Managing Medicare
Navigating the Medicare system can be a full-time job, as many older adults and their caregivers know. But Westchester residents have a new place to go with their questions: the Health Advocacy Resource Center at the Grinton I. Will Library in Yonkers.
The center is a collaborative effort between Sarah Lawrence’s Graduate Program in Health Advocacy, the Westchester Library System, and the Medicare Rights Center, an independent source of health care information and assistance whose Westchester program is directed by Lois Steinberg MA ’00.
The Health Advocacy Resource Center is the first program of its kind in the country. Volunteers from the Medicare Rights Center provide health care consumers with one-on-one counseling, access to online resources, presentations about prescription drug benefits, and workshops on topics like “Speaking Up to Your Doctor” and “How to be Safe in the Hospital.”

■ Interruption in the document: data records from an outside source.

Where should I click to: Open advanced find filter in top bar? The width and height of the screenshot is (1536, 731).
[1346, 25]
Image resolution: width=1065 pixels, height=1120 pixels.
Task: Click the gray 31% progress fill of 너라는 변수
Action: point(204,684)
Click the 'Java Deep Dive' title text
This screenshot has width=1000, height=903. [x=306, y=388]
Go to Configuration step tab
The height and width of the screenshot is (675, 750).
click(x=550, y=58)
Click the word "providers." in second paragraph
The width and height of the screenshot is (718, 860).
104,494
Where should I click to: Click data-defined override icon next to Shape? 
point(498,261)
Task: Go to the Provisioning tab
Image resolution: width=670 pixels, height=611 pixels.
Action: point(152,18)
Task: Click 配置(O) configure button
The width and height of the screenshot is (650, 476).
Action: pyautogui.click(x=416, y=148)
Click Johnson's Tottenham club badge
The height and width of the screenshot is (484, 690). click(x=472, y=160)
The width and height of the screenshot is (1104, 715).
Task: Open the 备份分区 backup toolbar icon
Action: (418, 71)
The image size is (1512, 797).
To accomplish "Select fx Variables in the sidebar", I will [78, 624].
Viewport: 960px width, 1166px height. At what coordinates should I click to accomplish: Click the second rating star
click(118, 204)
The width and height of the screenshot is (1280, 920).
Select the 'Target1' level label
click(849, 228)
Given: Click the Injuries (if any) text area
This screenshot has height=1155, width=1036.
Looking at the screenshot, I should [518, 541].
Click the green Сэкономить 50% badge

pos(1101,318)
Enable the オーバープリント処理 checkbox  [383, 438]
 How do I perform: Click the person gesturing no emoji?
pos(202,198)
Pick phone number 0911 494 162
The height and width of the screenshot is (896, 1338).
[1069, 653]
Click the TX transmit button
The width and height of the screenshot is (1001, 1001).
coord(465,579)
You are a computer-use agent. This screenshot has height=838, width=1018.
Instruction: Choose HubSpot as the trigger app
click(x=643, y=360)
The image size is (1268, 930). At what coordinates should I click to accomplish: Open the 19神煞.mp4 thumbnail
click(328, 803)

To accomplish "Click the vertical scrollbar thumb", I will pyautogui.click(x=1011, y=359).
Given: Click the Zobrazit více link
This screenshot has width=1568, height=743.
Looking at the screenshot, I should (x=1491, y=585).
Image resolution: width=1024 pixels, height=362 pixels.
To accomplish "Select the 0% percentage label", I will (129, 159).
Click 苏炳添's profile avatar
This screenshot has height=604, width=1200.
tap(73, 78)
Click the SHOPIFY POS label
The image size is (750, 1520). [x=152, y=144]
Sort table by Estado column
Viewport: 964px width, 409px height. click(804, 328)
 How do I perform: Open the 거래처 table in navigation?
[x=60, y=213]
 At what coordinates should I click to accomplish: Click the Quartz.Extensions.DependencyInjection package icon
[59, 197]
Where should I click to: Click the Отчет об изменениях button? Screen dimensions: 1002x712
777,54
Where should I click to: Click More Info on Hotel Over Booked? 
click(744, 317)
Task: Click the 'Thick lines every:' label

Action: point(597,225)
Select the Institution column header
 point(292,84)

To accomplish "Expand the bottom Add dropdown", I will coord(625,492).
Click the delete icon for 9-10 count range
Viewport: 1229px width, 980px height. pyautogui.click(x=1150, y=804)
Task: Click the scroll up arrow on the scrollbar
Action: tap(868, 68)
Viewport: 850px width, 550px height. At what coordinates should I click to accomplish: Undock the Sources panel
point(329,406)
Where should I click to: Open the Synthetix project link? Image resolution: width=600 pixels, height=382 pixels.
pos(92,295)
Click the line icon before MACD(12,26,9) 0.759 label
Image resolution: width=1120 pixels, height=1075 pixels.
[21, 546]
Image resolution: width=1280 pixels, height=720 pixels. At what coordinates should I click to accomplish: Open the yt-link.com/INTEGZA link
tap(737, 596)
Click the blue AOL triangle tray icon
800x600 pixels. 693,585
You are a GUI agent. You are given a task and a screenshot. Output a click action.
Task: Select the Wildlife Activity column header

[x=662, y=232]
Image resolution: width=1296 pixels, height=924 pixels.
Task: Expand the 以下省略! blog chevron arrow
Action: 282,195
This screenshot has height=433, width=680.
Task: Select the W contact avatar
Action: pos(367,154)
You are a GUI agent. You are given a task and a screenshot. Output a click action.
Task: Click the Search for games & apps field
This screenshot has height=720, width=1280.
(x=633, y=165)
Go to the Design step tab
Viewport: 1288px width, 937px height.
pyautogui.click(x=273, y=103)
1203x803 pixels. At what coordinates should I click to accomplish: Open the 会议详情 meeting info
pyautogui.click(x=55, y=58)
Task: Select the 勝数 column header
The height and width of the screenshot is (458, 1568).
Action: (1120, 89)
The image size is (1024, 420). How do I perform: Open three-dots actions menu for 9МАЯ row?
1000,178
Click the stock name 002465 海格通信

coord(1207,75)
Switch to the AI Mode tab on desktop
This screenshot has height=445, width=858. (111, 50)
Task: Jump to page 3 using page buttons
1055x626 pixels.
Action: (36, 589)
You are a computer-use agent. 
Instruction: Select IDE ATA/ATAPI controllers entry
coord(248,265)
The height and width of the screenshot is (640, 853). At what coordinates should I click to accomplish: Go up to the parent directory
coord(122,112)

Representing Sarah Lawrence, Marleise Brosnan ’09, a second-year Health Advocacy student, coordinates the resource center. In addition to scheduling the volunteer rotation and publicizing the center’s unique offerings, Brosnan provides expertise on issues that are not strictly related to insurance, such as tips on how to maximize limited time with physicians.
Prior to coming to Sarah Lawrence, Brosnan was the head of human resources at an international corporation. Her past experience with benefits programs and her current academic work are useful in her conversations with clients. Counseling sessions last at least an hour, she says, because “Health care is connected to so many other life issues.”
Steinberg, who had the idea for the resource center while a graduate student in health advocacy, views the collaboration between the library, the Medicare Rights Center, and Sarah Lawrence as “the perfect partnership. We are actually training people to become their own health advocates.”
Responding to the vital need for such resources, the second Health Advocacy Resource Center was scheduled to open in February at the Shrub Oak Library.